Objective: We aimed to create a molecular assay to monitor erythroid (red blood cell [RBC]) engraftment in any patient following allogeneic hematopoietic stem cell transplantation, independent of disease-specific mutations.
Materials and methods: We identified 10 common single nucleotide polymorphisms (SNPs), expressed by genes encoding RBC antigens and structural proteins. These SNPs were polymerase chain reaction-amplified from total RNA extracted from peripheral blood, which contains nucleated erythroid progenitors.

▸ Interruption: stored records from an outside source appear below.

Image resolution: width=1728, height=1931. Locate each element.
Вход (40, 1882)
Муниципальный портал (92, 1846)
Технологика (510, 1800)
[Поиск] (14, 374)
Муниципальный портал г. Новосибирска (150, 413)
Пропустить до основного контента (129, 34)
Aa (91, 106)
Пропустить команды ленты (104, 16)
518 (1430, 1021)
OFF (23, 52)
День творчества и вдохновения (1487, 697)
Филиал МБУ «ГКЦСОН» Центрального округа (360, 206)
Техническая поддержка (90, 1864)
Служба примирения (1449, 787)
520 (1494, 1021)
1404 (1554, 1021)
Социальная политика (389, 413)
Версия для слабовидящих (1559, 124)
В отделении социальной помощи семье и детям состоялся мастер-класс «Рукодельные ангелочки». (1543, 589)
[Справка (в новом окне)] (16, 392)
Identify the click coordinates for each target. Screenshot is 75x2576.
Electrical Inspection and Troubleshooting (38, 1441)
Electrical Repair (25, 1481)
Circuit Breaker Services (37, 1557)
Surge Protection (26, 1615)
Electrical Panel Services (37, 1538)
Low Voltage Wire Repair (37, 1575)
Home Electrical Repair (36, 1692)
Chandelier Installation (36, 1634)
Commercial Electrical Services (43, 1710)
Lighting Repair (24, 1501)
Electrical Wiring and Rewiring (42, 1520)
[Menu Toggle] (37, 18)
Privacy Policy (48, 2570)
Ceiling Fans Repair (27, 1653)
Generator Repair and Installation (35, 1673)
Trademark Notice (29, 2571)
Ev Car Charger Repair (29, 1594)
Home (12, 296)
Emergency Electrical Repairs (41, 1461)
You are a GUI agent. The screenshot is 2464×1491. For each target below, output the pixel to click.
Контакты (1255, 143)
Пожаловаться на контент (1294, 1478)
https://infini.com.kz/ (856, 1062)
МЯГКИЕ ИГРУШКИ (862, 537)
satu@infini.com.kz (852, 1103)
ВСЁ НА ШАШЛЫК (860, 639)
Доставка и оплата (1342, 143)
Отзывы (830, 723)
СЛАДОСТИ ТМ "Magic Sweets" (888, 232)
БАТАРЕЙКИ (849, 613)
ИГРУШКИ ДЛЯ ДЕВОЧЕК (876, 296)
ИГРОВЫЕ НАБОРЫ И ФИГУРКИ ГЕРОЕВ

Mixing studies validated that each SNP can quantitatively measure donor/recipient DNA and RNA.
Results: We directly genotyped 23 patients who underwent hematopoietic stem cell transplantation and their human leukocyte antigen-matched donors and found a median of three informative SNPs (i.e., discordant between donor and recipient) per pair. By using the informative RBC SNPs to quantify donor-derived RBC transcripts, we compared rates of RBC engraftment in 13 patients with hemoglobinopathies vs donor mononuclear cell (white blood cell [WBC]) engraftment. Consistent with known ineffective erythropoiesis associated with hemoglobinopathies, we detected up to threefold greater RBC-specific compared to overall WBC engraftment in five of eight patients who were mixed chimeras by transplant day 30. The remaining three of eight who received ABH-incompatible grafts, demonstrated at least 0.5-fold lower RBC compared to WBC engraftment that was related to persistence of host-derived anti-isohemagglutinin antibodies.
Conclusion: This RNA-based assay can be used to monitor RBC-specific engraftment regardless of a patient's specific hemoglobin mutation or even diagnosis. We propose that panels of expressed SNPs informative for other cell lineages can be created to comprehensively assess the impact of novel stem cell-based therapies on lineage-specific engraftment.